CLICK HERE TO REGISTER FOR FREE ON ADVFN, the world's leading stocks and shares information website, provides the private investor with all the latest high-tech trading tools and includes live price data streaming, stock quotes and the option to access 'Level 2' data on all of the world's key exchanges (LSE, NYSE, NASDAQ, Euronext etc).

This area of the ADVFN.com site is for independent financial commentary. These blogs are provided by independent authors via a common carrier platform and do not represent the opinions of ADVFN Ltd. ADVFN Ltd does not monitor, approve, endorse or exert editorial control over these articles and does not therefore accept responsibility for or make any warranties in connection with or recommend that you or any third party rely on such information.
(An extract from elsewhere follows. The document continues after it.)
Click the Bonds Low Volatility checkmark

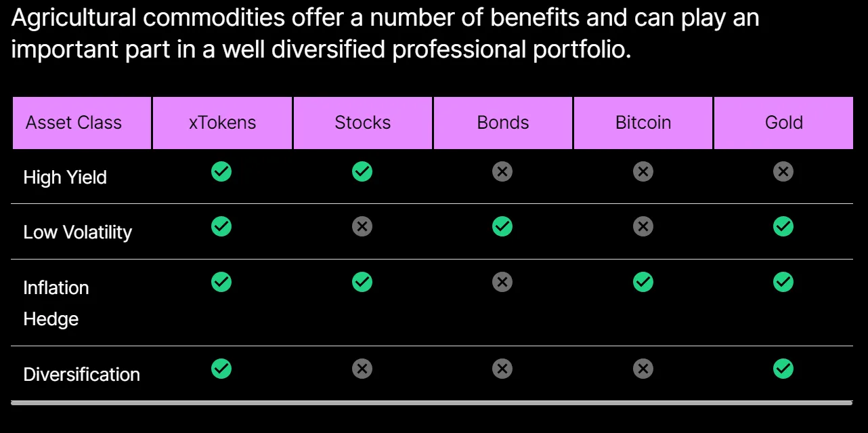502,226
The information available at ADVFN.com is for your general information and use and is not intended to address your particular requirements. In particular, the information does not constitute any form of advice or recommendation by ADVFN.COM and is not intended to be relied upon by users in making (or refraining from making) any investment decisions. Authors may or may not have positions in stocks that they are discussing but it should be considered very likely that their opinions are aligned with their trading and that they hold positions in companies, forex, commodities and other instruments they discuss.